The ten-year-deal is the largest to date using Telia’s Narrowband Internet of Things (NB-IoT) network.

Anders Malmberg, Managing Director Smart Metering at ONE Nordic, said that his company needed a flexible, future-proof solution that was economically competitive.

Beyond connectivity

Malmberg commented, “When connecting meters across large geographic areas, economic considerations go far beyond the connectivity alone. Telia is able to provide a high-performance fully-managed network that supports us in our ambition to focus on delivering first-class services to Ellevio.”

Johan Svensson Program Manager at Ellevio, added, “NB-IoT technology gives us broader and deeper coverage, which is ideal for rural and deep indoor locations. This allows enhanced machine-to-machine communication that fits perfectly with our smart grid development. It will also allow us to develop and deploy a wide range of new IoT devices and services for our customers in the future.”

The rollout of new meters will begin spring 2020 and will continue until the end of 2023. The ten-year contract with ONE Nordic has an option for six more years.

NB-IoT

Telia launched NB-IoT in late 2017 and claimed to be the first to do so in the Nordics.

Narrowband IoT (NB-IoT), along with LTE-M, is a low-power wide area network (LPWAN) radio technology standard developed by the 3GPP to enable a wide range of cellular devices and services, in particular IoT and machine-to-machine applications.

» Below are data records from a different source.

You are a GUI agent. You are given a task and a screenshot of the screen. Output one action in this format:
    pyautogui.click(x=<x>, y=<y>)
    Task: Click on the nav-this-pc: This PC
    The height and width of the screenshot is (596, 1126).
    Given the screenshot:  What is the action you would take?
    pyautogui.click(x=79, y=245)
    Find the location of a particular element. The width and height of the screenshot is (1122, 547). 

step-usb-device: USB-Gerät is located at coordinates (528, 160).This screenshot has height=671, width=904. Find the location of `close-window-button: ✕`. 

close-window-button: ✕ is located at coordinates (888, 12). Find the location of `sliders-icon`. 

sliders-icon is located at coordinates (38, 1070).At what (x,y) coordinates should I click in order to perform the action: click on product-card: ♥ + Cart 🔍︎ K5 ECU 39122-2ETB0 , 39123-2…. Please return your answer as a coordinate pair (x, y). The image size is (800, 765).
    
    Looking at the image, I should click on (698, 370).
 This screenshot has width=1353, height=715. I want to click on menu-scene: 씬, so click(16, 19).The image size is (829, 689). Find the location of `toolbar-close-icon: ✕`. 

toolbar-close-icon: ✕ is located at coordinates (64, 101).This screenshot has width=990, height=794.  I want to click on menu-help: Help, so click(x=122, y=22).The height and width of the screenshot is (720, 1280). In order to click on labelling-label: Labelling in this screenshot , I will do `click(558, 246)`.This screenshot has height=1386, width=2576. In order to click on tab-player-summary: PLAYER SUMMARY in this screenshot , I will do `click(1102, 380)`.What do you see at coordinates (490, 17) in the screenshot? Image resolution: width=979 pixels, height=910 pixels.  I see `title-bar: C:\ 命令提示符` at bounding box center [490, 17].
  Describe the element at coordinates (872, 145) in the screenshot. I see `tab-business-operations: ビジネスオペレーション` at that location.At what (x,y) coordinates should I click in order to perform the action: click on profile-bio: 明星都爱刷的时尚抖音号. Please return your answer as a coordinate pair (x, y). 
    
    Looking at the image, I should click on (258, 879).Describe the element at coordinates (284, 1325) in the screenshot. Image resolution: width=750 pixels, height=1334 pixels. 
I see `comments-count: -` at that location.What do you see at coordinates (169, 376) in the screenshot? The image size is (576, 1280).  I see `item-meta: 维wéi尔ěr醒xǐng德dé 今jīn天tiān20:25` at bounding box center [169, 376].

According to a recent report from Global mobile Suppliers Association (GSA), 102 operators have now deployed NB-IoT and LTE-M networks.

“NB-IoT is opening up a lot of new use cases for us,” said Björn Hansen, Head of IoT, Division X, Telia Company. “It provides deep indoor coverage, which is ideal for connecting utility meters underground or inside buildings. It also lets us deliver economies of scale that weren’t previously possible.”